MARCIN WASILEWSKI TRIO January *******
01. The first Touch (Wasilewski), 02. Vignette (Gary Peacock), 03. Cinema Paradiso (Morricone), 04. Diamonds and Pearls (Prince), 05. Balladyna (Stanko), 06. King Korn (Carla Bley), 07. The Cat (Wasilewski), 08. January, 09. The Young and Cinema, 10. New York 2007 (Wasilewski, Kurkiewicz, Miskiewicz)
Marcin Wasilewski - p, Slawomir Kurkiewicz - b, Michal Miskiewicz - dr
rec 02/2007
ECM 2019 1737345; LC-Nr 02516
Den Titel "aufregendstes Pianotrio der Welt" erhält diese Combo nicht - den haben die Fachleute von Die Zeit schon an Wollny/Kruse/Schaefer verliehen (was wenig über deren Musik, viel über den Sachverstand der(s) Hamburger Kollegen verrät.)
Dieses Trio aus Polen verdient den Titel schon deshalb nicht, weil die Erzeugung von "Aufregung" in jedweder Form seine Sache nicht ist; dafür horcht es viel zu sehr der viel-beschworenen "adagio"-Stimmung nach, nicht zuletzt: dafür unterscheidet es sich mit dieser Produktion zu wenig von deren Vorgängern, von denen weltweit die Resonanz erzählt, dass sie hervorragend sind.
Dazu zählen die Alben mit Thomasz Stanko, ab "Soul of Things" (2001) sowie ihr eigenes "simple acoustic trio" von 2004. (Ganz zu schweigen von fünf Alben in Polen, die hierzulande nicht verbreitet sind.)

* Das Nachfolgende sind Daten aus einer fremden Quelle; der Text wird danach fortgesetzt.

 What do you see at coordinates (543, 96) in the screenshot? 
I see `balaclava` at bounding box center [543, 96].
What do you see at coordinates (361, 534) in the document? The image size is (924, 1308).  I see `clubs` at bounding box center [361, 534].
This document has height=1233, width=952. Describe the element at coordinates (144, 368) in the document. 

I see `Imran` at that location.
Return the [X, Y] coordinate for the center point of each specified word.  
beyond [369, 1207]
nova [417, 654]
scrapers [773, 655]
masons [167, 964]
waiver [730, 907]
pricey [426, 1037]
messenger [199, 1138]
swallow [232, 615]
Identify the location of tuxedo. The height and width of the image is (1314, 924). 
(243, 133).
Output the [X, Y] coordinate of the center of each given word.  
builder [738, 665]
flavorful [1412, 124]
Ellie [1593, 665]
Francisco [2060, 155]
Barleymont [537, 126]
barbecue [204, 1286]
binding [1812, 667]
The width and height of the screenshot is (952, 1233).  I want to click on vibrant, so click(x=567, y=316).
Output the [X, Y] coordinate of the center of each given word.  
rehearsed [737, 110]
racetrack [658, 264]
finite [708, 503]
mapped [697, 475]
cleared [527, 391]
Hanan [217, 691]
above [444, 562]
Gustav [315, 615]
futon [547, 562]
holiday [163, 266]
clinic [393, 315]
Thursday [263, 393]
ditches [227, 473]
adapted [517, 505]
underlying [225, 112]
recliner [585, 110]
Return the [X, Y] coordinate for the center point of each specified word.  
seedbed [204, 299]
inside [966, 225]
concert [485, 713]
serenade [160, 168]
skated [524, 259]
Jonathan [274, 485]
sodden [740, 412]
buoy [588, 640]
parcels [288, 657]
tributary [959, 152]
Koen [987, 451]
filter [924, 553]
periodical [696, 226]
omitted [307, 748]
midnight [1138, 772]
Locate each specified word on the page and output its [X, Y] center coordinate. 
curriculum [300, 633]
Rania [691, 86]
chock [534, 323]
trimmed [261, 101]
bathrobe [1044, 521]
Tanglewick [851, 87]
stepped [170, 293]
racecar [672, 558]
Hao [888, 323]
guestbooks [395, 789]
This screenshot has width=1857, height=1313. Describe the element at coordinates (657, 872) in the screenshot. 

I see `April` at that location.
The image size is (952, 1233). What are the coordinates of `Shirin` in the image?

Dass sie nun als Trio unter dem Namen des Pianisten firmieren, nachdem sie sich weltweit Renommee als "simple acoustic trio" erworben hatten, mutet erstaunlich an - und geradezu befremdlich, wenn man die Begründung von ECM dazu liest, die Bandmitglieder hätten "die Konvention akzeptieren müssen, dass Pianotrios traditionell mit ihren Pianisten identifiziert werden." Nun sprechen gerade die Rabauken des Genres (The Bad Plus, e.s.t.) höchst ertragreich vom Gegenteil; wer weiß, vielleicht will man sich hier schon durch die Namensgebung gediegen von jenen absetzen (?).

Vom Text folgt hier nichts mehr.